Many transition mechanisms rely on encoding information in the 64 bit host identifier. This is of course a tempting design point, because it diminishes the amount of state that servers have to keep. For example, Teredo encodes mapped port numbers and IPv4 addresses in the host identifiers, so Teredo servers can be stateless. ISATAP uses a similar mechanism, and a number of proposals follow the same design. But the gain, the reduction of server load, comes at a cost. I am guilty, I did it with Teredo, but I still would like to encourage designers of new protocols to consider the downside of these "structured identifiers" encoding when they consider new approaches.

Structured host identifiers are incompatible with cryptographically generated addresses, as used in SEND and proposed in SHIM6. We can argue that SEND is a local protocol, and that the use of SEND can be decided on a subnet basis. However, cryptographically binding addresses to public keys has huge potential, not just inside subnets. Think about secure mobility, secure re-homing, opportunistic IPSEC, and other kinds of end-to-end security. Standardizing structured identifiers breaks that.

Structured identifiers are not compatible with privacy address extensions. Moreover, embedding addresses in identifiers discloses information that would otherwise have remained hidden behind the NAT and the firewall. The IPv4 address encoded in the host identifier is passed to third parties, stored in server logs. The third parties now have access to the local addresses used inside the corporation. They can analyze subnet structure. At a minimum, this should be a privacy concern.

Combining embedded addresses with stateless servers opens the door to various kind of denial of service attacks. We analyzed several such attacks in the security analysis of Teredo, but the attacks are not specific to Teredo. The attacks derive from the stateless nature of the transition mechanism. A transition router, relay or gateway will receive a packet, extract the IPv4 next hop from the structured identifier, and blindly relay the packet towards that next hop, whether that next hop participates in the transition scheme or not. Based on that, attackers can build denial of service attacks, can hide their tracks in reflection attacks, can spoof addresses.
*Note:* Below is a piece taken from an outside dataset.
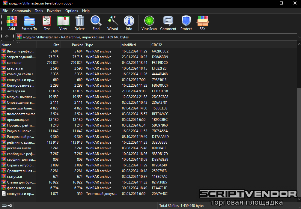The height and width of the screenshot is (209, 301).
Task: Sort files by Name column header
Action: [18, 45]
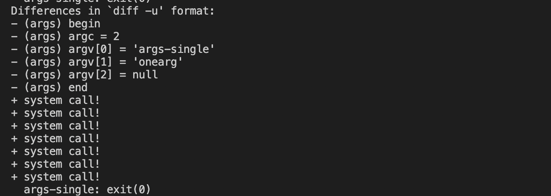Select the value 2 after 'argc ='

[116, 36]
The alternative is obviously to leave the identifier unstructured, and to require transition servers to maintain the required mapping state. For example, if I had to redesign Teredo today, I would require servers to maintain tables of mapping between the Teredo hosts that they serve and the corresponding mapped addresses. This would increase the cost of servers somewhat, but it would improve security and privacy aspects of the protocol. The same could easily be done for ISATAP, letting routers use a variation of non- multicast neighbor discovery to enable traffic.

I would like to encourage designers of new transition schemes to study that alternative. Leave the host identifier unstructured, or maybe use SEND as a structure. Keep the transition state in a transition server. Use caching to increase reliability and diminish server load.